**Records to process:**

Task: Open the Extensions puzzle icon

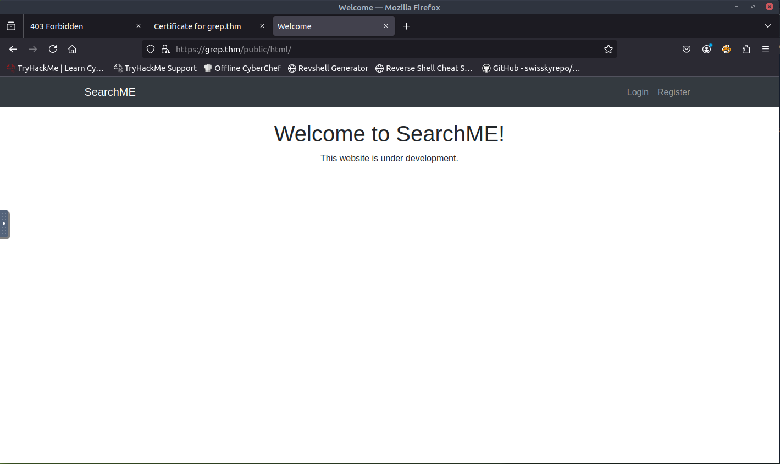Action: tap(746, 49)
--
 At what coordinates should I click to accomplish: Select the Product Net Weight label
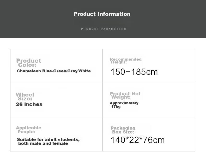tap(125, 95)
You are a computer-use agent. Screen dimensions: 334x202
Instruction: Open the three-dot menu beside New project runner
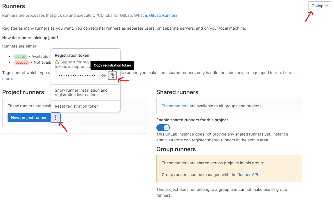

**Work instructions:** Retype the records above, but only those lines that fall between the line containing "You are a computer-use" and the line containing "Instruction: Open the", with both of those lines included, exactly as written.

**The completed task:**
You are a computer-use agent. Screen dimensions: 334x202
Instruction: Open the three-dot menu beside New project runner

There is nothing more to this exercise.